## To do:
Below are the records; return every line from the one that contains "Task: Click answer slot for week 9 to 38" to the last, exactly, skipping the pictures.

## Records for the task:
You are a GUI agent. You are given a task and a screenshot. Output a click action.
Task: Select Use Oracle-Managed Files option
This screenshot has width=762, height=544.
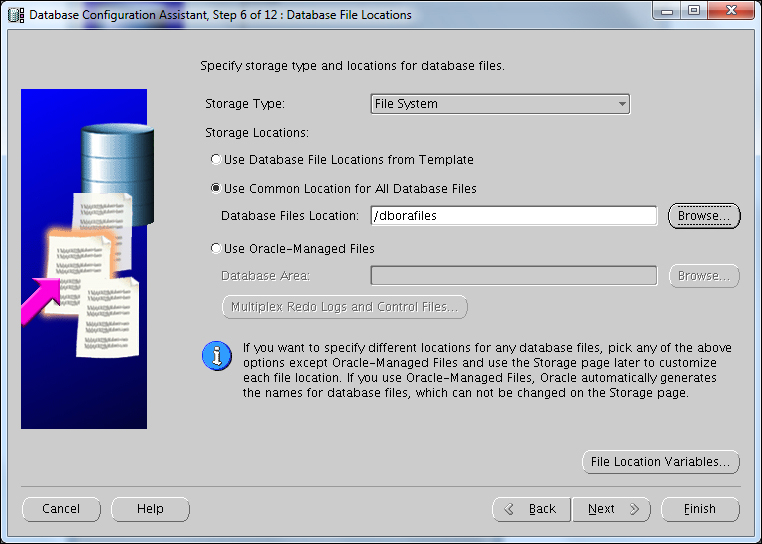216,249
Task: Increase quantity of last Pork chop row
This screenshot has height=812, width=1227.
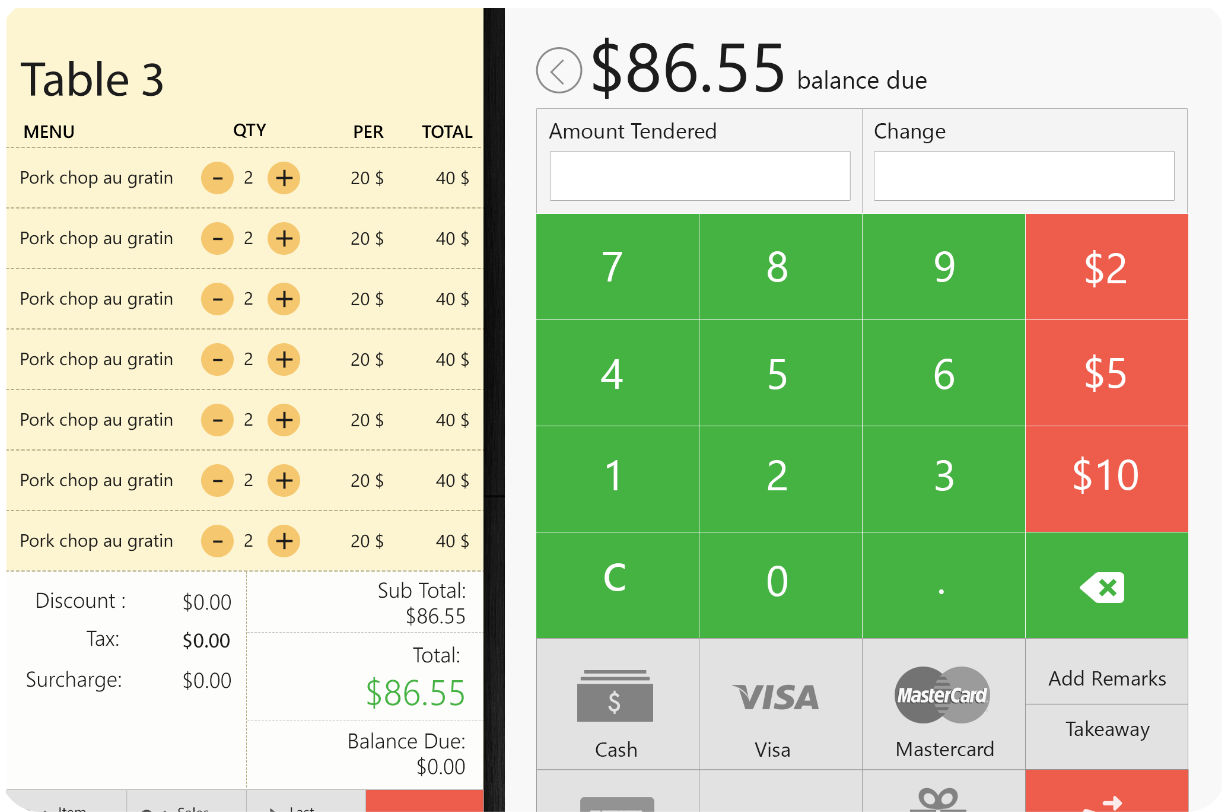Action: [284, 541]
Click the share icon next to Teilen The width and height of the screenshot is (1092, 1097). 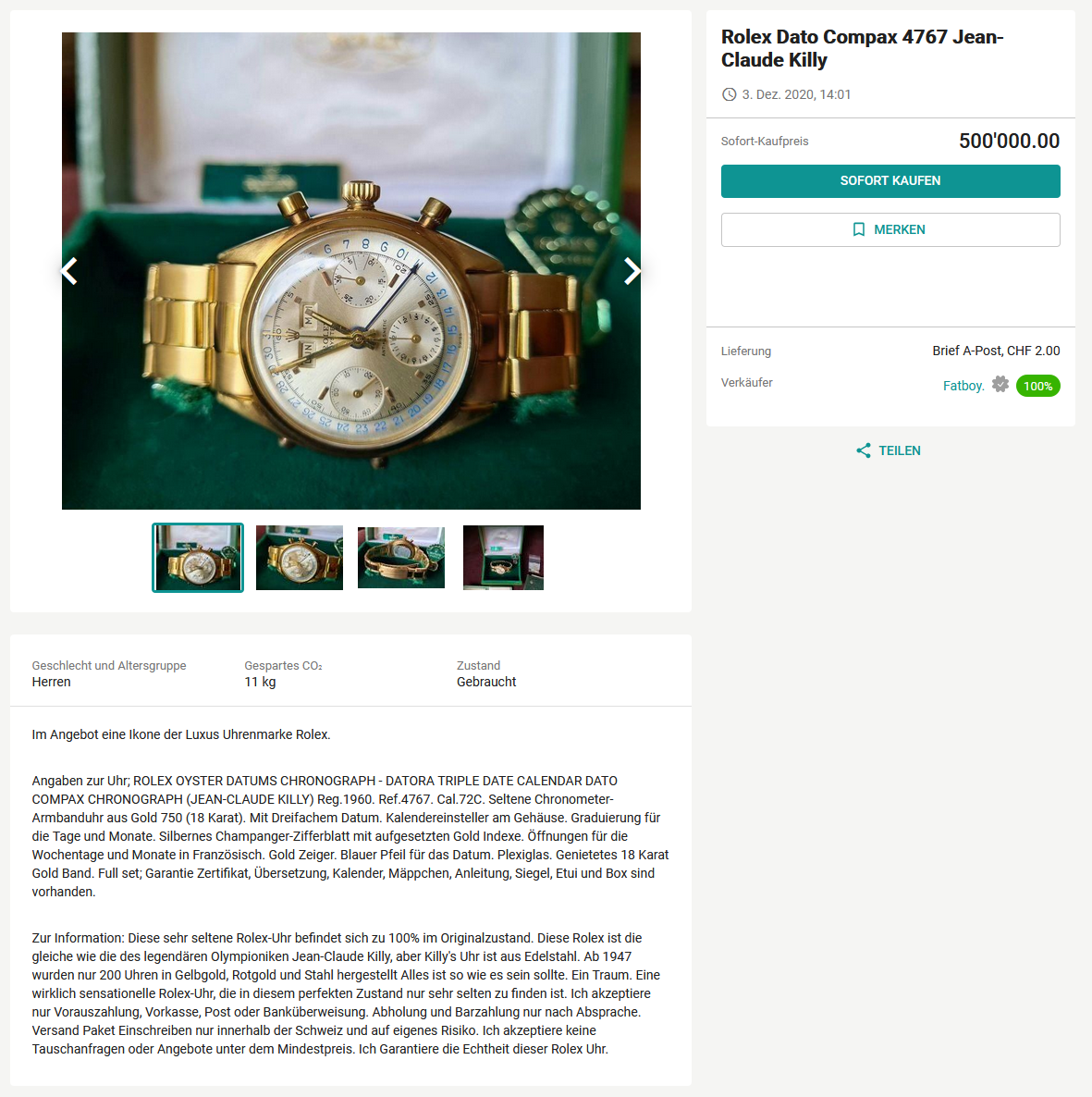pos(864,450)
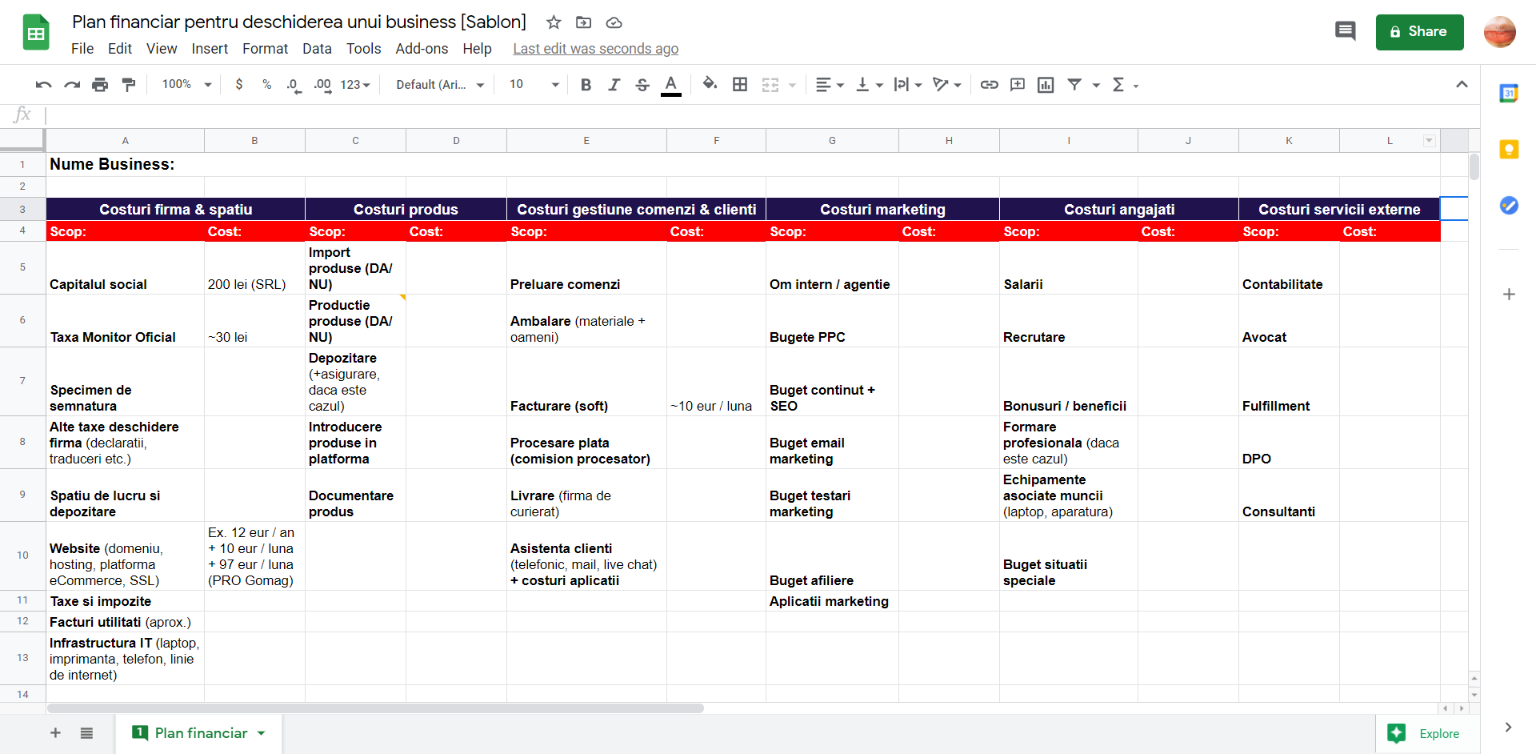Screen dimensions: 1536x754
Task: Click the insert link icon
Action: click(x=989, y=85)
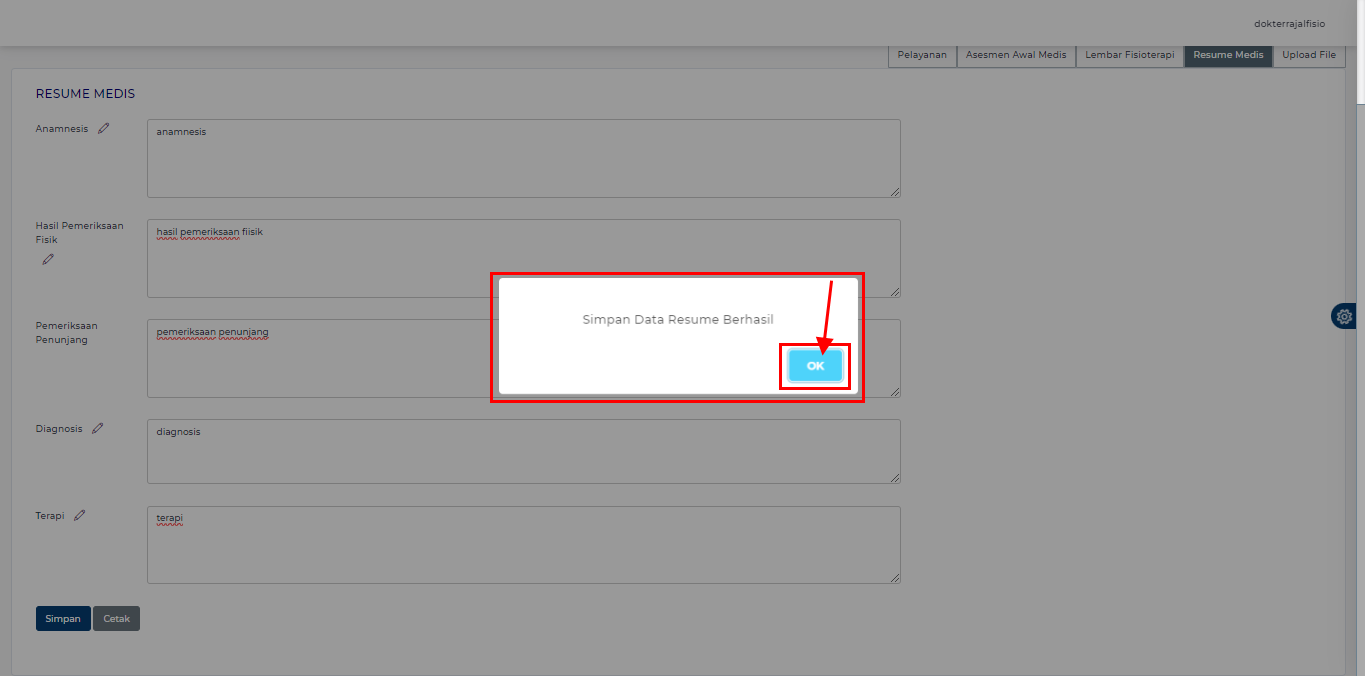Click the Cetak button
1365x676 pixels.
117,619
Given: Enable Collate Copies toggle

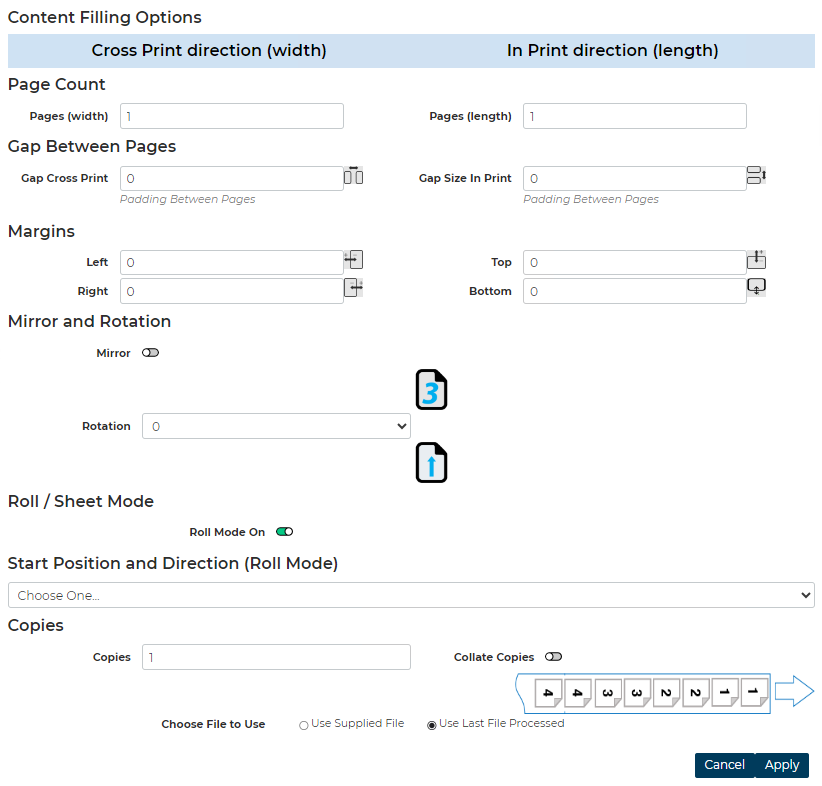Looking at the screenshot, I should coord(554,657).
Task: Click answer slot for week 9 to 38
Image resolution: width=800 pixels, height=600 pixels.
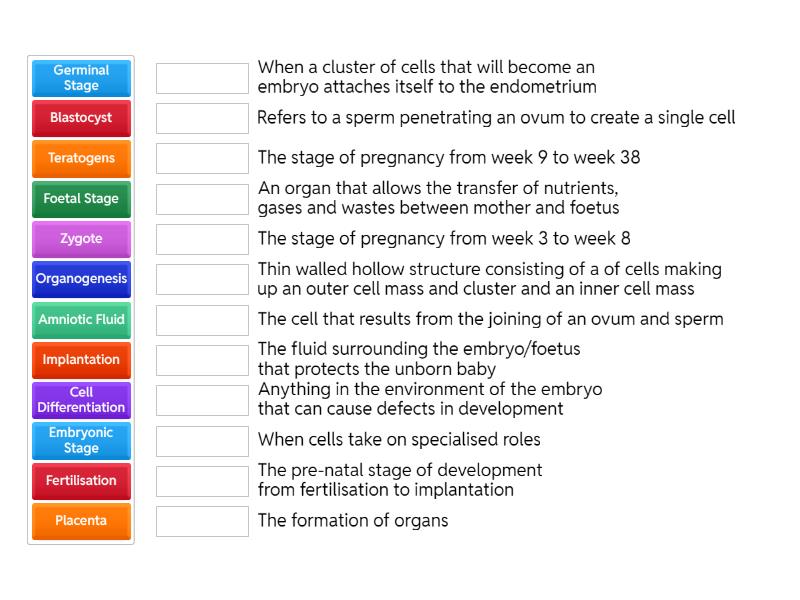Action: point(202,158)
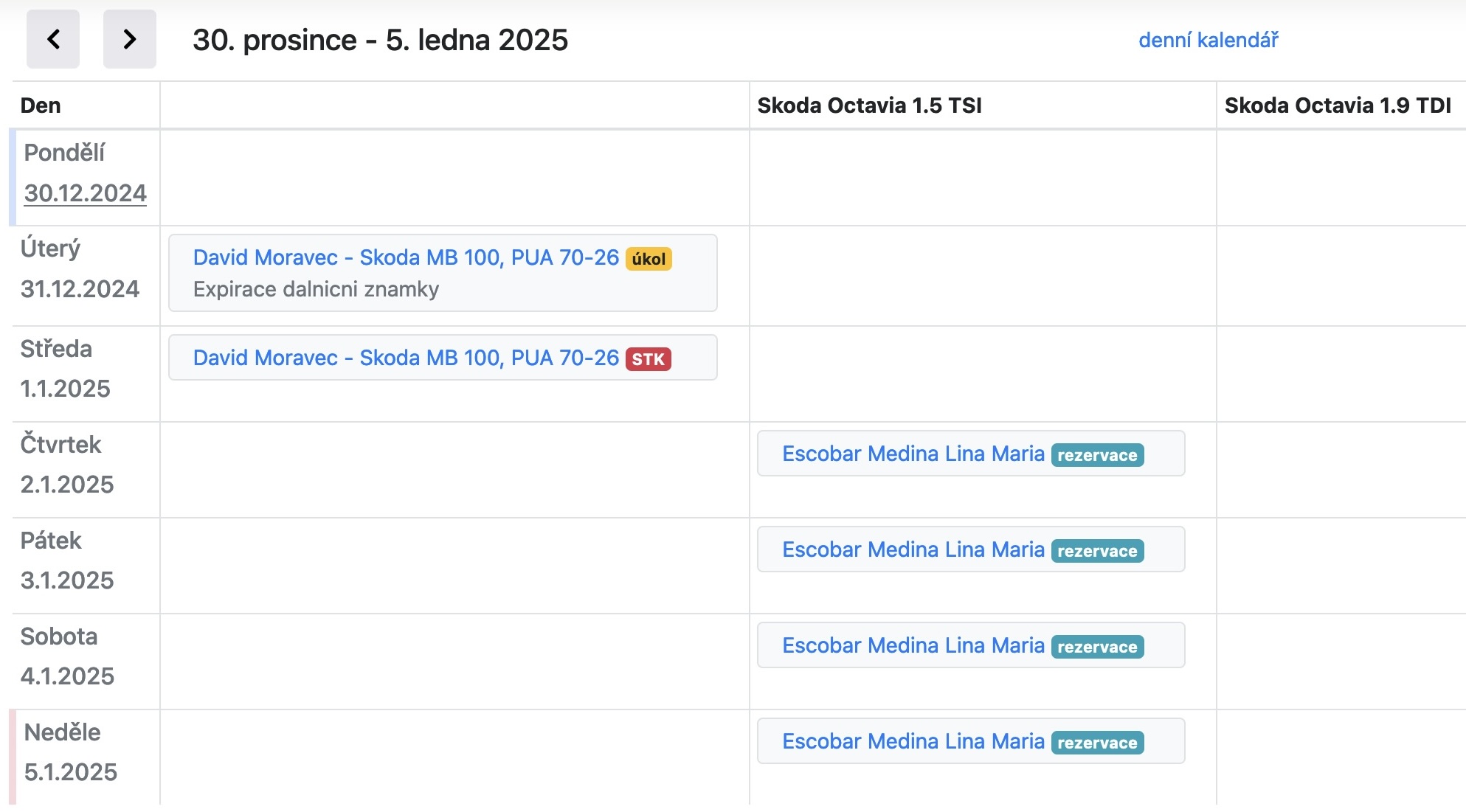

## Answer area:
Task: Click answer slot for week 9 to 38
Image resolution: width=800 pixels, height=600 pixels.
Action: point(202,158)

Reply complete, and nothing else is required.